What is expected:
Print the lines below exactly, beginning with the one that contains "الرئيسية (639, 74)" and stopping after the last line.
::: Records provided :::
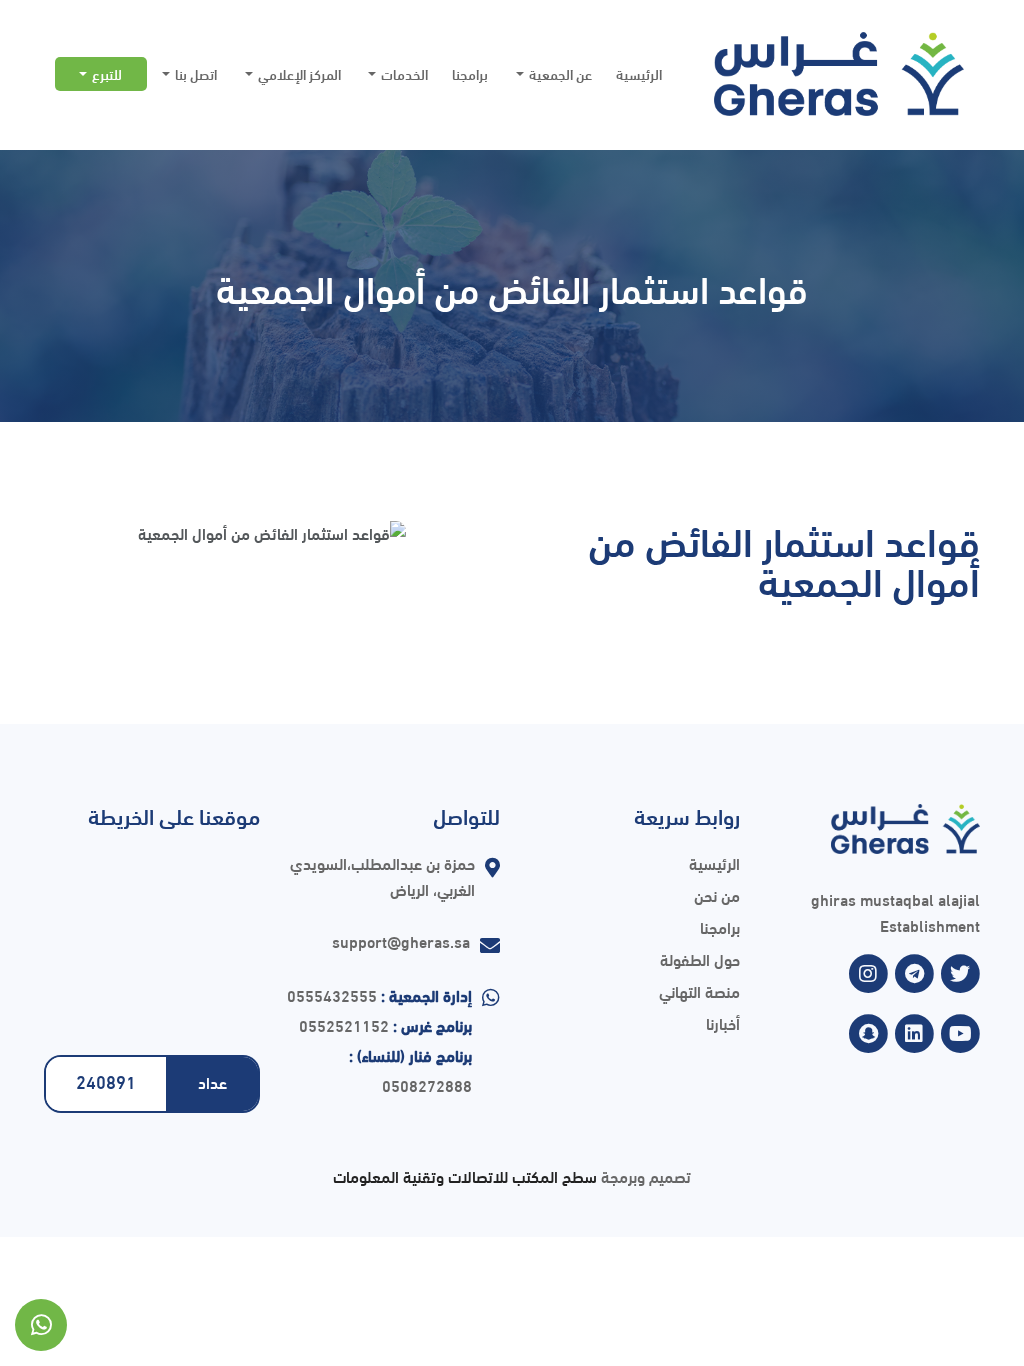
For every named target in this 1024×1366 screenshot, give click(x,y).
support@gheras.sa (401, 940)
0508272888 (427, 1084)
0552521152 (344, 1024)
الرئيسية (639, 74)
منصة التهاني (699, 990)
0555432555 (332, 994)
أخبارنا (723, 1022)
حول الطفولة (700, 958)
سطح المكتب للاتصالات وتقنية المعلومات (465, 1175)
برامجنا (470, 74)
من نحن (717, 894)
:::
Exercise result:
الرئيسية (639, 74)
منصة التهاني (699, 990)
0555432555 (332, 994)
أخبارنا (723, 1022)
حول الطفولة (700, 958)
سطح المكتب للاتصالات وتقنية المعلومات (465, 1175)
برامجنا (470, 74)
من نحن (717, 894)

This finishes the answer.